What you will do: Print only what runs from the line that includes "Instruction: Expand first" to the end of the listing, word for word, and do not include any pictures.

### Task data ###

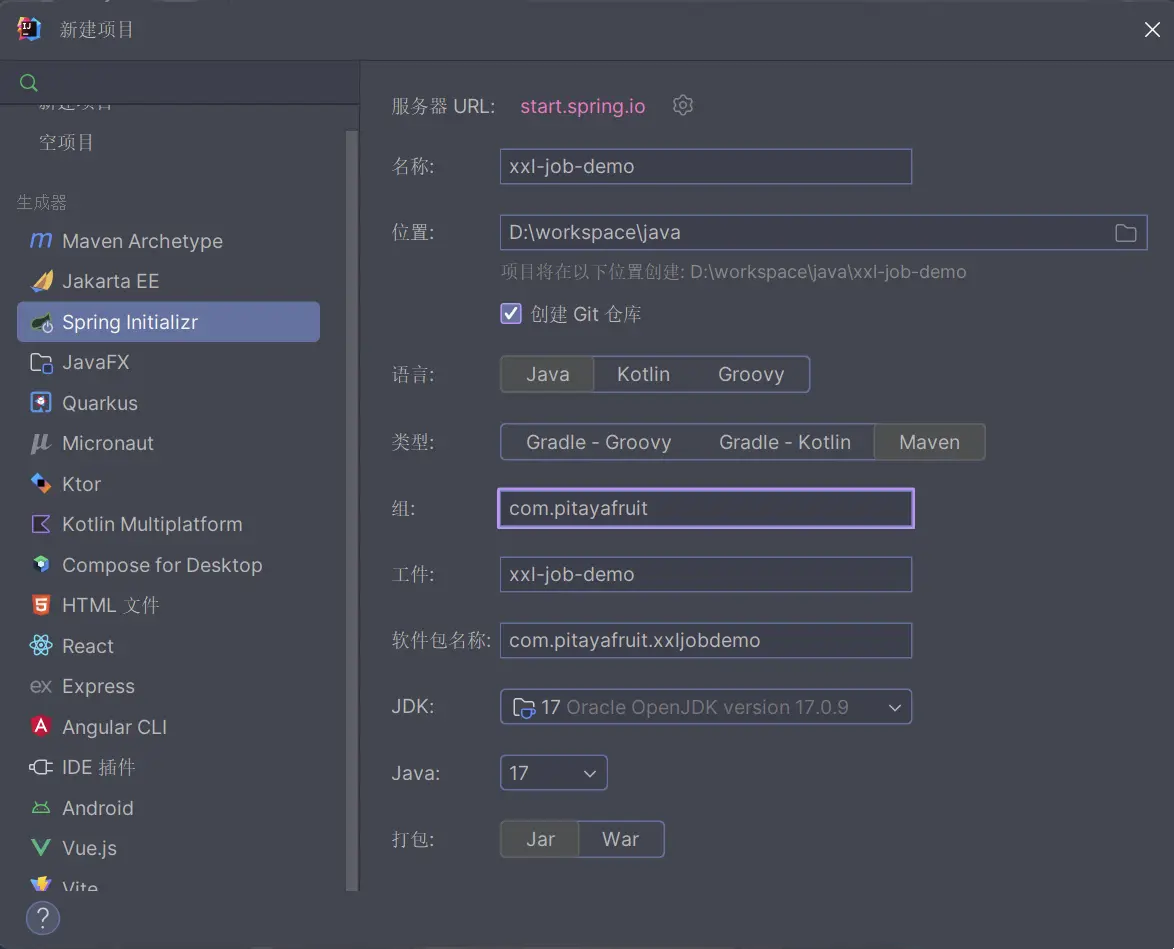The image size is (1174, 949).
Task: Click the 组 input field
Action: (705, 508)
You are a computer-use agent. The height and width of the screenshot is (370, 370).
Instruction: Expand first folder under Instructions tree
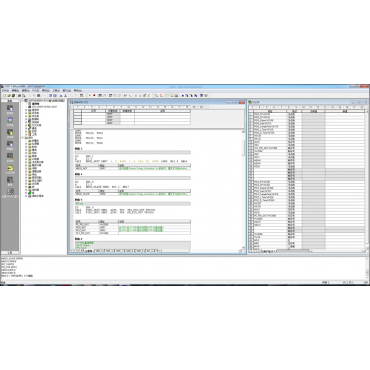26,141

###

Your response:
Instruction: Expand first folder under Instructions tree
26,141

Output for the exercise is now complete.